Exercise prompt: Give the data below again, word for word.

Data to use:
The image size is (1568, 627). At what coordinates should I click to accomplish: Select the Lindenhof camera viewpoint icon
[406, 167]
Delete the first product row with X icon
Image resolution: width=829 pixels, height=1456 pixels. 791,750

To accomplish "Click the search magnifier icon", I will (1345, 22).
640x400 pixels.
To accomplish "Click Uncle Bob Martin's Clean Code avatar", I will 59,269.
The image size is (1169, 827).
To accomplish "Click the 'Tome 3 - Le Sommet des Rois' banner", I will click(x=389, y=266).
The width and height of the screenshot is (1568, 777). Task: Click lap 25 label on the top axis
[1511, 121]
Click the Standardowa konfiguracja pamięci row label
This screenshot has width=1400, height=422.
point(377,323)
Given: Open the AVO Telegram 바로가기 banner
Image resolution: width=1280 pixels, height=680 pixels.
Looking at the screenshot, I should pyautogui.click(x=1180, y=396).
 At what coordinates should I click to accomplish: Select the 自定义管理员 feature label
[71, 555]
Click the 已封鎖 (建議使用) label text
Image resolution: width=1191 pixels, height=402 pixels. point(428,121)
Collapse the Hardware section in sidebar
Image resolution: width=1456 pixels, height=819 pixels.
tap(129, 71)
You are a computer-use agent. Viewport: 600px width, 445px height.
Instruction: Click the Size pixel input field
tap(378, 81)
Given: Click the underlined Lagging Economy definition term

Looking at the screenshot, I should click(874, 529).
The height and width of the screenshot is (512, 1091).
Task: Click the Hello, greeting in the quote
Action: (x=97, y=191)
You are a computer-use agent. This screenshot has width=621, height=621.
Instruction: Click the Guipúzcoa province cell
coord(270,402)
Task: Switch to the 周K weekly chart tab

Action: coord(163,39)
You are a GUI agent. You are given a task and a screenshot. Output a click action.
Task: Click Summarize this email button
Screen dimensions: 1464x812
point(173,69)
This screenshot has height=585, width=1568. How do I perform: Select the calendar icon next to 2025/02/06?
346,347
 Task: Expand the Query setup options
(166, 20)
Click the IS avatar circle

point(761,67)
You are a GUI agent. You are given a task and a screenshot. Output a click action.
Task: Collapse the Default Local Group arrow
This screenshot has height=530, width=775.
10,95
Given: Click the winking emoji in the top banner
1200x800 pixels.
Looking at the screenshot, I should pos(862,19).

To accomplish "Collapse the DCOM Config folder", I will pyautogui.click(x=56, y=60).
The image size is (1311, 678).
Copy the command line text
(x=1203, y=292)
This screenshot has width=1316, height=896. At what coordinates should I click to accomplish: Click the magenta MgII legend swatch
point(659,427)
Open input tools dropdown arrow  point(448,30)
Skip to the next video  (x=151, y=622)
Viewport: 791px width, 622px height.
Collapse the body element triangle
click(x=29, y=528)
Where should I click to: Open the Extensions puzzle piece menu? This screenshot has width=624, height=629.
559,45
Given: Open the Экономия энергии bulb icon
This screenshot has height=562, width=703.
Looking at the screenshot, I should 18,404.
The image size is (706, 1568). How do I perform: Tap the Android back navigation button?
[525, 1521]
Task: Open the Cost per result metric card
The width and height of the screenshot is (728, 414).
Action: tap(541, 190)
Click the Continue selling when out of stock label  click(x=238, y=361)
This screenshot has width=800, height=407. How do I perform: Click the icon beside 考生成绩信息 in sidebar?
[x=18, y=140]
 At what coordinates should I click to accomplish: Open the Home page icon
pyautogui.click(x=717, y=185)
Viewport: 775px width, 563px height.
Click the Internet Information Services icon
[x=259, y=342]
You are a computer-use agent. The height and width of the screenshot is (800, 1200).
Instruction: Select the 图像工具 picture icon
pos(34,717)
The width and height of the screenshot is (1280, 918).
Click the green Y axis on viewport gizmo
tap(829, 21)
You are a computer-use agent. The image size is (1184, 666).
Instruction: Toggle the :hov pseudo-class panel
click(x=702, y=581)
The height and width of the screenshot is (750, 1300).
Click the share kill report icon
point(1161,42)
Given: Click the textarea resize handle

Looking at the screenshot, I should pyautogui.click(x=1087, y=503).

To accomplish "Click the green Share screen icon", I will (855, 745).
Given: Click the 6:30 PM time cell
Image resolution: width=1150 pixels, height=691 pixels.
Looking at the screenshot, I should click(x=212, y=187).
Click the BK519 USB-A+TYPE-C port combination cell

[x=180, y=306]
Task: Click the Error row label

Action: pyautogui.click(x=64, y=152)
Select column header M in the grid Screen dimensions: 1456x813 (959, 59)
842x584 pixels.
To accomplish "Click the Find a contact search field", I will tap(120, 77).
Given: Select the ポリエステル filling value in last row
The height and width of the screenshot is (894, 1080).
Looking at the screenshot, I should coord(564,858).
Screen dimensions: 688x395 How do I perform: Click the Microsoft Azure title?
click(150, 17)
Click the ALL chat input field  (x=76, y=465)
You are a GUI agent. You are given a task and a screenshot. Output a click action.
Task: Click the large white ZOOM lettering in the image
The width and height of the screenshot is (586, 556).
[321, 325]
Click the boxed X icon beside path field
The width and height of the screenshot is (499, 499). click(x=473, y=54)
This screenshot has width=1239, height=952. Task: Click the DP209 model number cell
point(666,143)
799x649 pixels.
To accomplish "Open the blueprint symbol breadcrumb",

Output for this task:
The image size is (1568, 627). At what coordinates should I click to accomplish: Select the Lindenhof camera viewpoint icon
[406, 167]
Delete the first product row with X icon
Image resolution: width=829 pixels, height=1456 pixels. 791,750

To accomplish "Click the search magnifier icon", I will (1345, 22).
640x400 pixels.
To accomplish "Click Uncle Bob Martin's Clean Code avatar", I will 59,269.
The image size is (1169, 827).
To accomplish "Click the 'Tome 3 - Le Sommet des Rois' banner", I will click(x=389, y=266).
The width and height of the screenshot is (1568, 777). Task: Click lap 25 label on the top axis
[1511, 121]
Click the Standardowa konfiguracja pamięci row label
This screenshot has width=1400, height=422.
point(377,323)
Given: Open the AVO Telegram 바로가기 banner
Image resolution: width=1280 pixels, height=680 pixels.
Looking at the screenshot, I should pyautogui.click(x=1180, y=396).
 At what coordinates should I click to accomplish: Select the 自定义管理员 feature label
[71, 555]
Click the 已封鎖 (建議使用) label text
Image resolution: width=1191 pixels, height=402 pixels. point(428,121)
Collapse the Hardware section in sidebar
Image resolution: width=1456 pixels, height=819 pixels.
tap(129, 71)
You are a computer-use agent. Viewport: 600px width, 445px height.
Instruction: Click the Size pixel input field
tap(378, 81)
Given: Click the underlined Lagging Economy definition term

Looking at the screenshot, I should click(874, 529).
The height and width of the screenshot is (512, 1091).
Task: Click the Hello, greeting in the quote
Action: (x=97, y=191)
You are a computer-use agent. This screenshot has width=621, height=621.
Instruction: Click the Guipúzcoa province cell
coord(270,402)
Task: Switch to the 周K weekly chart tab

Action: coord(163,39)
You are a GUI agent. You are given a task and a screenshot. Output a click action.
Task: Click Summarize this email button
Screen dimensions: 1464x812
point(173,69)
This screenshot has height=585, width=1568. How do I perform: Select the calendar icon next to 2025/02/06?
346,347
 Task: Expand the Query setup options
(166, 20)
Click the IS avatar circle

point(761,67)
You are a GUI agent. You are given a task and a screenshot. Output a click action.
Task: Collapse the Default Local Group arrow
This screenshot has height=530, width=775.
10,95
Given: Click the winking emoji in the top banner
1200x800 pixels.
Looking at the screenshot, I should pos(862,19).

To accomplish "Collapse the DCOM Config folder", I will pyautogui.click(x=56, y=60).
The image size is (1311, 678).
Copy the command line text
(x=1203, y=292)
This screenshot has width=1316, height=896. At what coordinates should I click to accomplish: Click the magenta MgII legend swatch
point(659,427)
Open input tools dropdown arrow  point(448,30)
Skip to the next video  (x=151, y=622)
Viewport: 791px width, 622px height.
Collapse the body element triangle
click(x=29, y=528)
Where should I click to: Open the Extensions puzzle piece menu? This screenshot has width=624, height=629.
559,45
Given: Open the Экономия энергии bulb icon
This screenshot has height=562, width=703.
Looking at the screenshot, I should 18,404.
The image size is (706, 1568). How do I perform: Tap the Android back navigation button?
[525, 1521]
Task: Open the Cost per result metric card
The width and height of the screenshot is (728, 414).
Action: tap(541, 190)
Click the Continue selling when out of stock label  click(x=238, y=361)
This screenshot has width=800, height=407. How do I perform: Click the icon beside 考生成绩信息 in sidebar?
[x=18, y=140]
 At what coordinates should I click to accomplish: Open the Home page icon
pyautogui.click(x=717, y=185)
Viewport: 775px width, 563px height.
Click the Internet Information Services icon
[x=259, y=342]
You are a computer-use agent. The height and width of the screenshot is (800, 1200).
Instruction: Select the 图像工具 picture icon
pos(34,717)
The width and height of the screenshot is (1280, 918).
Click the green Y axis on viewport gizmo
tap(829, 21)
You are a computer-use agent. The image size is (1184, 666).
Instruction: Toggle the :hov pseudo-class panel
click(x=702, y=581)
The height and width of the screenshot is (750, 1300).
Click the share kill report icon
point(1161,42)
Given: Click the textarea resize handle

Looking at the screenshot, I should pyautogui.click(x=1087, y=503).

To accomplish "Click the green Share screen icon", I will (855, 745).
Given: Click the 6:30 PM time cell
Image resolution: width=1150 pixels, height=691 pixels.
Looking at the screenshot, I should click(x=212, y=187).
Click the BK519 USB-A+TYPE-C port combination cell

[x=180, y=306]
Task: Click the Error row label

Action: pyautogui.click(x=64, y=152)
Select column header M in the grid Screen dimensions: 1456x813 (959, 59)
842x584 pixels.
To accomplish "Click the Find a contact search field", I will tap(120, 77).
Given: Select the ポリエステル filling value in last row
The height and width of the screenshot is (894, 1080).
Looking at the screenshot, I should coord(564,858).
Screen dimensions: 688x395 How do I perform: Click the Microsoft Azure title?
click(150, 17)
Click the ALL chat input field  (x=76, y=465)
You are a GUI agent. You are given a task and a screenshot. Output a click action.
Task: Click the large white ZOOM lettering in the image
The width and height of the screenshot is (586, 556).
[321, 325]
Click the boxed X icon beside path field
The width and height of the screenshot is (499, 499). click(x=473, y=54)
This screenshot has width=1239, height=952. Task: Click the DP209 model number cell
point(666,143)
799x649 pixels.
To accomplish "Open the blueprint symbol breadcrumb",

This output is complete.